Converting Existing Tasks to GitHub Issues

If you have an existing task directory without a GitHub issue:

# 1. Create GitHub issue from existing directory
./create-issue.sh "My feature" "Description" ./tasks/my-feature

# 2. Files are automatically synced to GitHub
# Task directory renamed to: tasks/191-my-feature

Syncing During Work

Push workflow (local → GitHub):

# Log that you're starting work
./log-entry.sh 188 "Started writing code"

# Update single file on GitHub with status
./push-file.sh 188 SPEC SPEC-STATUS.md SPEC.md

# Update all files on GitHub
./push.sh 188 ./tasks/188-account-deletion

# Log when work is complete
./log-entry.sh 188 "Finished writing code"

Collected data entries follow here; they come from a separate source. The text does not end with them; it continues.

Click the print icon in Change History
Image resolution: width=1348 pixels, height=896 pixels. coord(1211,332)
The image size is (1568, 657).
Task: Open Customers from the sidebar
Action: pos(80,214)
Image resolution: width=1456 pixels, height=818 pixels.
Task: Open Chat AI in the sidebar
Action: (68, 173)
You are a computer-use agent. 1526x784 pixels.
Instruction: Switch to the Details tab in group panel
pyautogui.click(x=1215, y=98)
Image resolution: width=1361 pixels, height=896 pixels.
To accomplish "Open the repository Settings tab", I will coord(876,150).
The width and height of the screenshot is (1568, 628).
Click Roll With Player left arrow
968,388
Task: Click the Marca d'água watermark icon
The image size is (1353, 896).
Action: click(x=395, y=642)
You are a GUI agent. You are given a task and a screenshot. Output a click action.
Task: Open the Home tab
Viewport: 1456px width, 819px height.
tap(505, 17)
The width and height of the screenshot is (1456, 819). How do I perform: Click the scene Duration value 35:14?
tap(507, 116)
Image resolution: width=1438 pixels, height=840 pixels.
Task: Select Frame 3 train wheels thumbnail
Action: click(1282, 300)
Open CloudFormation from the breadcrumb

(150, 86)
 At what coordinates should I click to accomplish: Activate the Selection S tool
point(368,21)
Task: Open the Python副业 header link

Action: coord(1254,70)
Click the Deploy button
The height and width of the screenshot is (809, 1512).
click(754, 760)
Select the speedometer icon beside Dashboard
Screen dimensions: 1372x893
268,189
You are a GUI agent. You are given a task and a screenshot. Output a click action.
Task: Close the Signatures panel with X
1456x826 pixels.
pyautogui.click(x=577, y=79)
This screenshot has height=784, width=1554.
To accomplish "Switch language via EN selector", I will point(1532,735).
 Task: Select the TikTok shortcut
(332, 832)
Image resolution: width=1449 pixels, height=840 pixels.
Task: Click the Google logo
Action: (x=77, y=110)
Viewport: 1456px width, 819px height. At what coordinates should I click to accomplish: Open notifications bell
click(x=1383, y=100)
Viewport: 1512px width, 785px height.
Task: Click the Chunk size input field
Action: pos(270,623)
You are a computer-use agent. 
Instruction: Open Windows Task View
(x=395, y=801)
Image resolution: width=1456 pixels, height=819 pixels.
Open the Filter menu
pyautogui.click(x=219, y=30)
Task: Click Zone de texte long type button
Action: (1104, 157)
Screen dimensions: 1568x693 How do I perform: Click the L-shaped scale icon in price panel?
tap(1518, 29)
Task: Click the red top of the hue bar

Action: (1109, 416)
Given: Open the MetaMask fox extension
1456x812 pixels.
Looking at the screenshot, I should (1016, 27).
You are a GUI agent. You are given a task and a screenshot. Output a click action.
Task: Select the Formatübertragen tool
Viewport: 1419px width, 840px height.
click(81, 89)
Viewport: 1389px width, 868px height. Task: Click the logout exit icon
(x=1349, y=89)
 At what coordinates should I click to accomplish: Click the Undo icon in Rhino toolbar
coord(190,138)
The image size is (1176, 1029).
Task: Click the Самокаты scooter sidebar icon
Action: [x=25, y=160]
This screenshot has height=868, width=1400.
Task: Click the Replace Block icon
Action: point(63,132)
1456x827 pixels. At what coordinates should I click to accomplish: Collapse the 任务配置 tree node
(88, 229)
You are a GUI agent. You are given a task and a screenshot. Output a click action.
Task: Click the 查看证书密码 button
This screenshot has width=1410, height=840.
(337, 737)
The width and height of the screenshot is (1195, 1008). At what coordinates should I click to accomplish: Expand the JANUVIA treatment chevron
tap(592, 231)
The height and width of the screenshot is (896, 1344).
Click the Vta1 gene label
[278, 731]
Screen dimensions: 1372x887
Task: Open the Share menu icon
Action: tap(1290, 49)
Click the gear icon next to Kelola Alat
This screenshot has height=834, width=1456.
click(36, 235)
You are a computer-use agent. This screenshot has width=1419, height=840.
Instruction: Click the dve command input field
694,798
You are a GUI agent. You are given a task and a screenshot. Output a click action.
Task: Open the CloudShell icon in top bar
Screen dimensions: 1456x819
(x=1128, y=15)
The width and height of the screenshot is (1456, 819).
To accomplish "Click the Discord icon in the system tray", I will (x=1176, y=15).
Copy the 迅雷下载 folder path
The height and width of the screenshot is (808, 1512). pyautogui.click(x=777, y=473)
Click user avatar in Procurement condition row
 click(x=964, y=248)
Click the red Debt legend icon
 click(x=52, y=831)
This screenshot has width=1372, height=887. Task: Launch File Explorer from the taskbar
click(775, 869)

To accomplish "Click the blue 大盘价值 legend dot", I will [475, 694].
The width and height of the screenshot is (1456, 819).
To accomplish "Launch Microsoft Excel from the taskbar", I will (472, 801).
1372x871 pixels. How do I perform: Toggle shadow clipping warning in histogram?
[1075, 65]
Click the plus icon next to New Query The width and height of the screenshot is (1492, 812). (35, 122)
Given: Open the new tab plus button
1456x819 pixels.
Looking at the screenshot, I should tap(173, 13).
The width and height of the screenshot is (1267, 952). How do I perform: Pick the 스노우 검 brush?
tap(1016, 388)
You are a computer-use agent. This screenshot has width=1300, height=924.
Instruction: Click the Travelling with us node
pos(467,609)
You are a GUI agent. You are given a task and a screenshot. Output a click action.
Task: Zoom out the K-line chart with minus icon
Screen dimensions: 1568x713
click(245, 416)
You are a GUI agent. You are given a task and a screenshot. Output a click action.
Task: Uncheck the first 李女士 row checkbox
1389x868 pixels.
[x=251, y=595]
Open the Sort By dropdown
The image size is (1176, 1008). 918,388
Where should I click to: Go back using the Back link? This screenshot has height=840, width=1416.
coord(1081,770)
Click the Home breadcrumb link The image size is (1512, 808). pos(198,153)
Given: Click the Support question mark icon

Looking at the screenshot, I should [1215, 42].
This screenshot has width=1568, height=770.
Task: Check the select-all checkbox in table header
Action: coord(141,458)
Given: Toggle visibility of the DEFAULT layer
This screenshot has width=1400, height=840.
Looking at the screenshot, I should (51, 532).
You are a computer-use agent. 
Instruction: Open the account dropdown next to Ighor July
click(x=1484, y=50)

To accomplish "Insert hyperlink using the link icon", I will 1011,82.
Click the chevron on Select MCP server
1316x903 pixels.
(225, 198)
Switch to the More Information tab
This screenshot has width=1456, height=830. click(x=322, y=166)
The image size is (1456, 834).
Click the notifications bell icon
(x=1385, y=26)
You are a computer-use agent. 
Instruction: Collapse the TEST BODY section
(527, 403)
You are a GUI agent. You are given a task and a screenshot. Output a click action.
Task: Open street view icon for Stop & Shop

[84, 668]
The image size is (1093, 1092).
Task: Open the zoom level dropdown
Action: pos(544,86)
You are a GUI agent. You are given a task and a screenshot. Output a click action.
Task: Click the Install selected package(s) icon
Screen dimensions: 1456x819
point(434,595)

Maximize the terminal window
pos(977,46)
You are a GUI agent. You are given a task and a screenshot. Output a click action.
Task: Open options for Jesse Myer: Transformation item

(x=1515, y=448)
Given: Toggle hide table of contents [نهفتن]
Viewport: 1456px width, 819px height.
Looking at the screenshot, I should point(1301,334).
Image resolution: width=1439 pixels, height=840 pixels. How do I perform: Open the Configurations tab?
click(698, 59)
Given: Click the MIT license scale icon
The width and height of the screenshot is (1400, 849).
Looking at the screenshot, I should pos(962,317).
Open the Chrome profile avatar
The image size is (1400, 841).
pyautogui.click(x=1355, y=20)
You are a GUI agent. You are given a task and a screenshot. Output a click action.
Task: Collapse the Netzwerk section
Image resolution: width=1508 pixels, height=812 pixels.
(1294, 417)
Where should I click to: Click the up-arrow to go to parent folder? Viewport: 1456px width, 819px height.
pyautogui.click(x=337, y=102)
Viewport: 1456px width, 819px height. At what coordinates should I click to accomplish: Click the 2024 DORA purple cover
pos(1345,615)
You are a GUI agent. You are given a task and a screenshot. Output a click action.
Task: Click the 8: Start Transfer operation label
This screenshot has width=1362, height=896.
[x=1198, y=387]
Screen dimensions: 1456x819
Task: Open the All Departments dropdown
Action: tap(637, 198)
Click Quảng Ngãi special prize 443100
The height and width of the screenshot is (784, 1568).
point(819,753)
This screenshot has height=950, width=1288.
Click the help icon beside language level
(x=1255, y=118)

Pull workflow (GitHub → local):

# Pull all files from GitHub
./pull.sh 188 ./tasks/188-account-deletion

# Pull single file from GitHub
./pull-file.sh 188 PLAN

# Log that you pulled latest
./log-entry.sh 188 "Pulled latest files from GitHub"

Task Completion

When finishing a task (via /finish command):

  1. All work is complete and tested
  2. Run push.sh one final time to sync latest versions
  3. Task directory is archived from tasks/ to tasks/archive/
  4. GitHub issue remains as permanent record

Key Features

  • Bidirectional sync - Push changes to GitHub or pull from GitHub
  • Selective updates - Push/pull individual files or all at once
  • Status tracking - Each file can have a 2-paragraph status summary
  • Collapsible display - Large files stay organized on GitHub
  • AI Work Log - Timestamped activity log tracking progress (spec writing, planning, implementation, etc.)
  • Issue creation - Automatically initialize task structure
  • Directory conversion - Convert existing tasks to GitHub issues
  • No git commits - Task files never committed (in .gitignore)
  • GitHub-centric - Documentation source of truth lives on GitHub

Requirements

  • gh CLI installed and authenticated
  • Bash shell
  • Read/write access to the GitHub repository

Integration with Other Commands

With /write-spec:

  • Creates SPEC.md locally
  • Agent calls push-file.sh to sync status + content to GitHub

With /write-plan:

  • Creates PLAN.md locally
  • Agent calls push-file.sh to sync to GitHub

With /finish:

  • Calls push.sh to sync all files to GitHub as final step
  • Task archived and GitHub issue contains complete documentation

Setup & Configuration

All scripts reference the default repository edspencer/bragdoc-ai. To use with a different repository, modify the OWNER and REPO variables in the scripts or pass full GitHub URLs.